== ASSIGNMENT ==
Filter the entries for lines with the word "Policy".

***

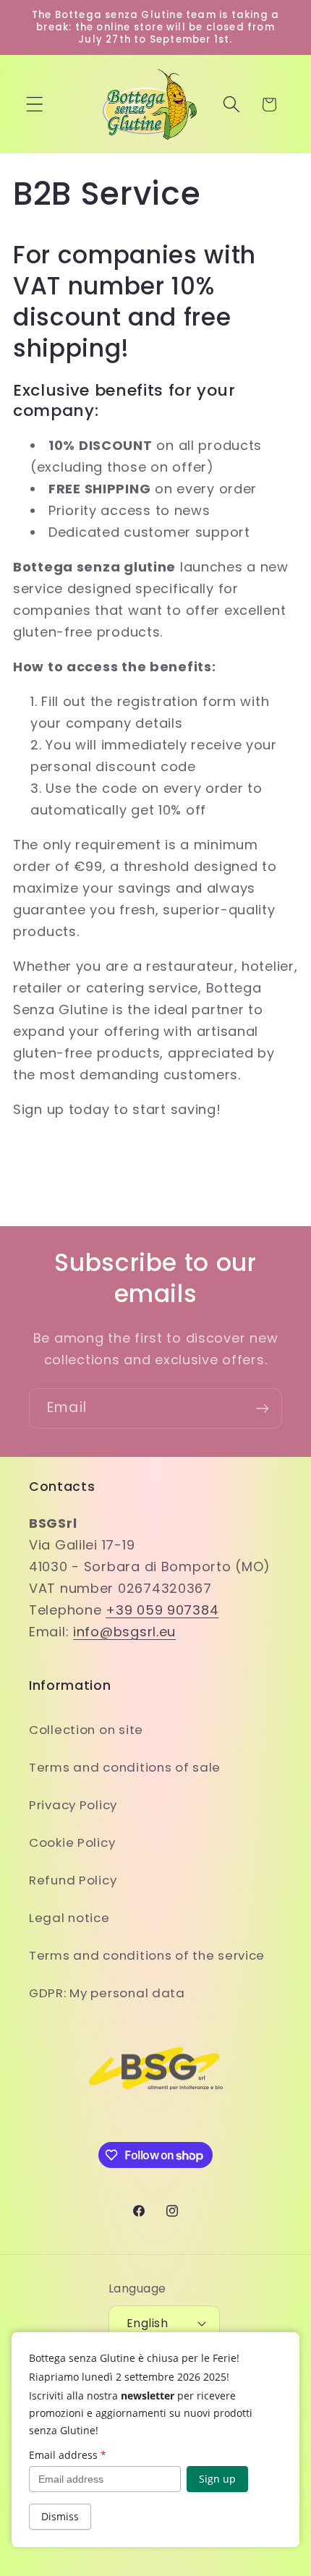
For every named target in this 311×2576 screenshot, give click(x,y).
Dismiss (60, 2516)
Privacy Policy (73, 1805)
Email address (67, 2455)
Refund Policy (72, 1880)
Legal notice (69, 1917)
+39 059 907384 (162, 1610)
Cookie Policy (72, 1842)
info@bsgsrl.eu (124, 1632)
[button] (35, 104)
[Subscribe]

***

== TASK RESPONSE ==
Privacy Policy (73, 1805)
Refund Policy (72, 1880)
Cookie Policy (72, 1842)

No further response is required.